The current analyses provide long-term, longitudinal data over a period of 3 years demonstrating the efficacy of PP3M and PP6M LAIs in maintaining stable, long-term symptomatic and functional remission in patients with schizophrenia. Findings suggest that symptomatic and functional remission are achievable outcomes in a considerable proportion of patients receiving PP6M or transitioning from PP3M to PP6M over a 3-year period. With its half-yearly dosing window, PP6M broadens the range of maintenance treatment options and may help reduce the burden of frequent dosing, support adherence, and facilitate long-term treatment planning in routine clinical practice. These results reinforce the role of LAIs in promoting sustained remission and potential recovery in adult patients with schizophrenia.

Data Sharing Statement

The data sharing policy of Johnson & Johnson is available at https://innovativemedicine.jnj.com/our-innovation/clinical-trials/transparency. As noted on this site, requests for access to the study data can be submitted through Yale Open Data Access (YODA) Project site at http://yoda.yale.edu.

Acknowledgments

The authors thank the study patients and investigators for their participation.
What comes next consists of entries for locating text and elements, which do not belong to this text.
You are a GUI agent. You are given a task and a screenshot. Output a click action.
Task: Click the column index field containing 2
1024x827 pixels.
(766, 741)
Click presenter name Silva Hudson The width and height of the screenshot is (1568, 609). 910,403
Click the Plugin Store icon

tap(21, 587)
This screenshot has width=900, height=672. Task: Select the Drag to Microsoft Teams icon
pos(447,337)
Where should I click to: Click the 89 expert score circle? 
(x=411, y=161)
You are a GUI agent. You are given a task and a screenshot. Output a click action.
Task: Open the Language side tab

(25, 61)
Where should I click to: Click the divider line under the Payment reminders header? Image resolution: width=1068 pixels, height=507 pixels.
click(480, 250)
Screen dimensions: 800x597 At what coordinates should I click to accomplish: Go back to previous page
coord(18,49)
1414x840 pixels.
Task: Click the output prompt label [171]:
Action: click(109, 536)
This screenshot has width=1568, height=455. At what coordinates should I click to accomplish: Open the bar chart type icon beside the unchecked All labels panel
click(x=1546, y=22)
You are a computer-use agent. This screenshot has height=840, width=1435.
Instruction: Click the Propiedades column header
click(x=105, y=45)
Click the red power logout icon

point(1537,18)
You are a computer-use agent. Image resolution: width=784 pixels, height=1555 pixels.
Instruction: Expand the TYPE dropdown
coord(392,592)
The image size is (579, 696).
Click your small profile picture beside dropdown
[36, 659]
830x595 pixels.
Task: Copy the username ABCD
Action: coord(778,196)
Priya Ganpathy, MPH CMPP (SIRO Clinpharm UK Limited) provided medical writing assistance and Ellen Baum, PhD (Johnson & Johnson) provided additional editorial support.

Author Contributions

All authors made a significant contribution to the work reported, whether in the conception, study design, execution, acquisition of data, analysis and interpretation, or in all these areas; took part in drafting, revising or critically reviewing the article; gave final approval of the version to be published; have agreed on the journal to which the article has been submitted; and agree to be accountable for all aspects of the work.

Funding

This research was supported by Johnson & Johnson.

Disclosure

JH is a psychiatric nurse practitioner and is a consulting speaker for Tempus AI, Inc., a consultant for the Point of Care Network, and a consultant for Johnson & Johnson. KLJ, JS, IT, LL and CO are employees of Johnson & Johnson, USA. JA is an employee of Johnson & Johnson, Portugal and holds company stocks or stock options. GM serves as a consultant for AbbVie, Alkermes, Alfasigma, Ironshore, Janssen, Lundbeck, Major League Baseball, Otsuka, National Football League, Neos, NLS Pharma, Purdue, Rhodes, Sage Therapeutics, Inc., Sunovion, Supernus, Takeda, Teva, and Vanda and as a speaker for AbbVie, Alkermes, Ironshore, Janssen, Lundbeck, Otsuka, Neos, Shire, Sunovion, Takeda, Teva, and personal fees from Johnson and Johnson. The authors report no other conflicts of interest in this work.